Di Tiongkok, 87 persen orang memercayai AI, dibandingkan dengan hanya 32 persen di AS, menurut jajak pendapat Edelman.
Beijing, Suarathailand- Masyarakat Tiongkok jauh lebih percaya pada kecerdasan buatan dibandingkan rekan-rekan mereka di Amerika Serikat dan negara-negara Barat lainnya, menurut sebuah survei.

Di Tiongkok, 87 persen orang mengatakan mereka memercayai AI, dibandingkan dengan 67 persen di Brasil, 32 persen di AS, 36 persen di Inggris, dan 39 persen di Jerman, menurut jajak pendapat Edelman yang dirilis pada hari Selasa.
Lebih dari tujuh dari 10 responden Tiongkok mengatakan mereka berharap AI berperan dalam memecahkan berbagai masalah sosial, termasuk perubahan iklim, penyakit mental, kemiskinan, dan polarisasi.
Hanya sepertiga orang Amerika yang mengatakan mereka berharap AI dapat mengurangi kemiskinan dan polarisasi, meskipun setengahnya memperkirakan dampak positif terhadap tantangan terkait iklim.
Meskipun 54 persen warga Tiongkok menyatakan mereka mendukung peningkatan penggunaan AI, hanya 17 persen warga Amerika yang menjawab hal serupa, menurut survei tersebut.
Kepercayaan tertinggi berada di kalangan anak muda, meskipun masih jauh lebih rendah di negara-negara Barat.
Delapan puluh delapan persen warga Tiongkok berusia 18-34 tahun menyatakan keyakinan mereka terhadap teknologi tersebut, dibandingkan dengan 40 persen warga Amerika pada kelompok usia yang sama.
“Bagi bisnis dan pembuat kebijakan, perbedaan ini menghadirkan tantangan ganda,” ujar Gray Grossman, Wakil Presiden Senior Edelman, dalam laporan yang menyertai survei tersebut.
“Di pasar dengan tingkat kepercayaan tinggi, tugasnya adalah mempertahankan optimisme melalui penerapan yang bertanggung jawab dan bukti manfaat yang nyata. Di pasar dengan tingkat kepercayaan rendah, tugasnya adalah membangun kembali kepercayaan terhadap lembaga di balik teknologi tersebut.”

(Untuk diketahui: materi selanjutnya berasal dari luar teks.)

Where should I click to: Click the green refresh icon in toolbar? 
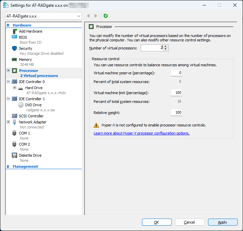[x=106, y=16]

Hasil survei ini muncul di saat AS dan Tiongkok terlibat dalam persaingan supremasi teknologi, dengan perusahaan-perusahaan di kedua negara meluncurkan model AI yang semakin canggih.
Meskipun AS secara luas dianggap masih unggul dalam memproduksi AI paling canggih, perusahaan-perusahaan Tiongkok seperti Alibaba dan DeepSeek telah membuat terobosan besar dalam beberapa bulan terakhir dengan model bahasa "terbuka" yang menawarkan biaya jauh lebih rendah kepada pelanggan.
Bulan lalu, CEO Airbnb Brian Chesky menjadi berita utama ketika ia mengungkapkan bahwa platform penyewaan jangka pendek tersebut lebih memilih Qwen milik Alibaba daripada ChatGPT milik OpenAI.
"Sangat bagus. Cepat dan murah," kata Chesky kepada Bloomberg dalam sebuah wawancara.